Exercise details: Copy the records below word for word, line by line, and leave out the pictures.
— Start —
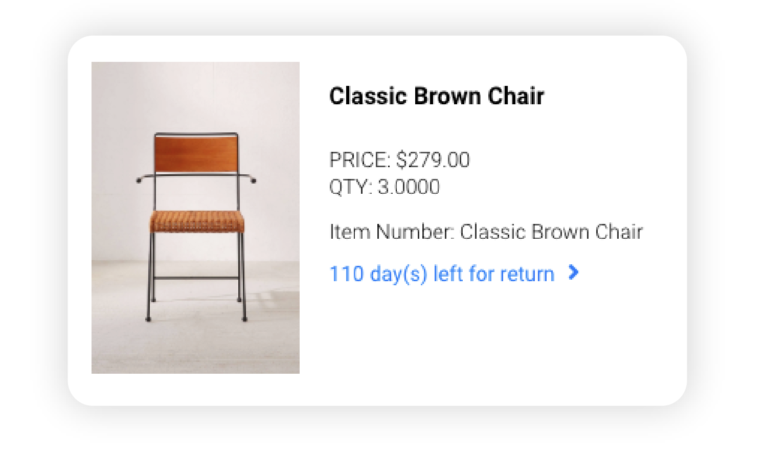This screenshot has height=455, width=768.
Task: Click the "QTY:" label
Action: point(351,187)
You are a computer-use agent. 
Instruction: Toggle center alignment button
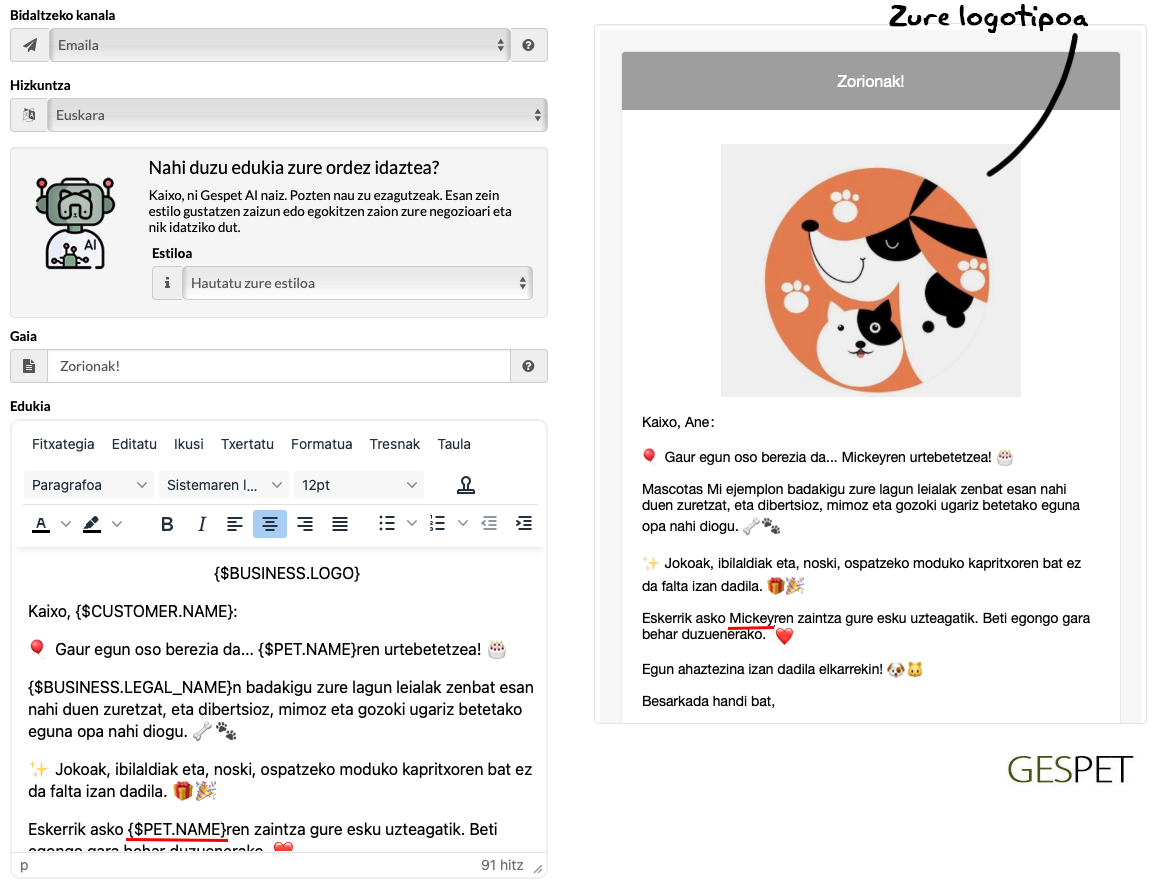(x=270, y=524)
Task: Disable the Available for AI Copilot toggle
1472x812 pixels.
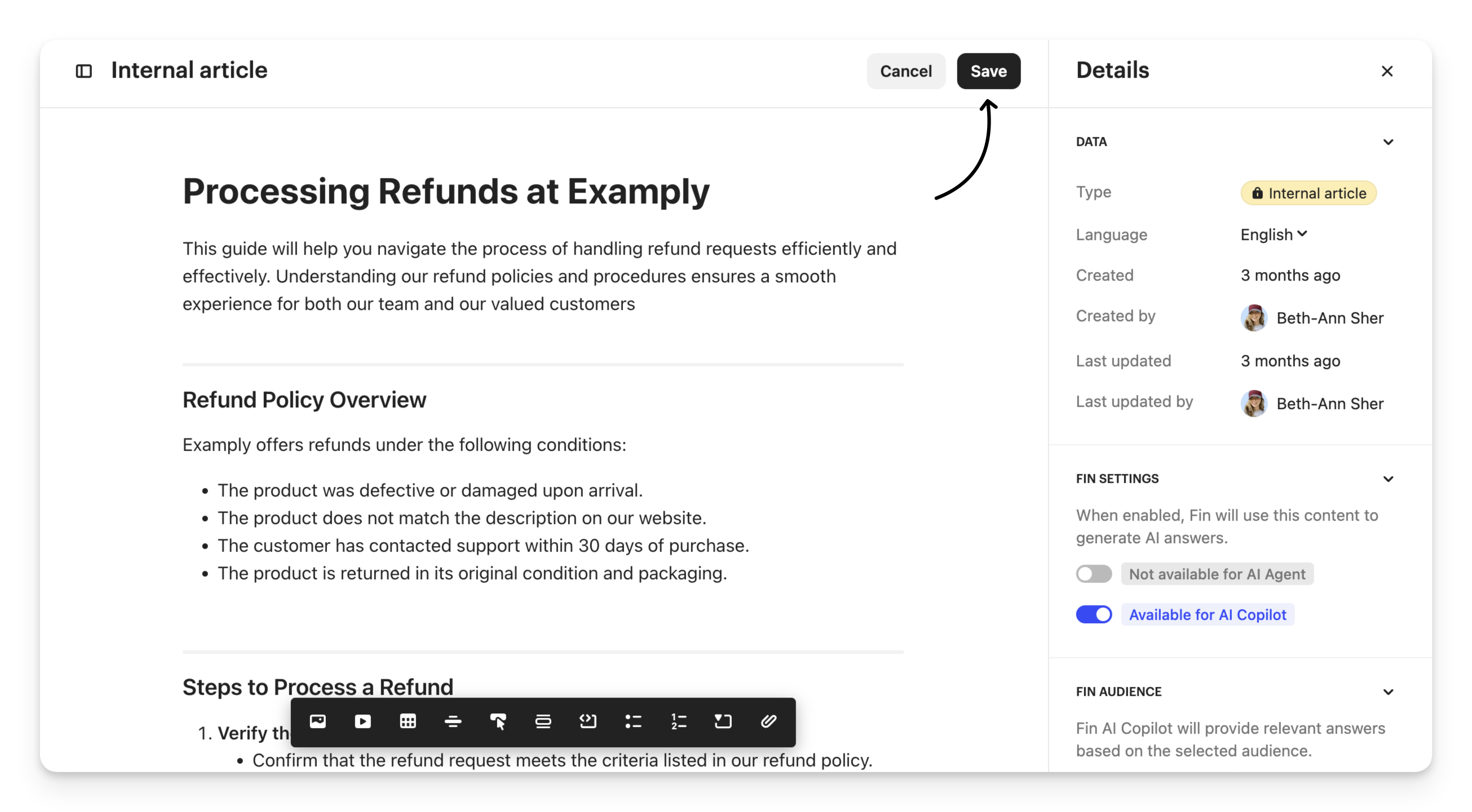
— End —
Answer to the task:
This screenshot has height=455, width=768.
Task: Click the "QTY:" label
Action: point(351,187)
You are a computer-use agent. 
Instruction: Toggle center alignment button
(x=270, y=524)
Task: Disable the Available for AI Copilot toggle
1472x812 pixels.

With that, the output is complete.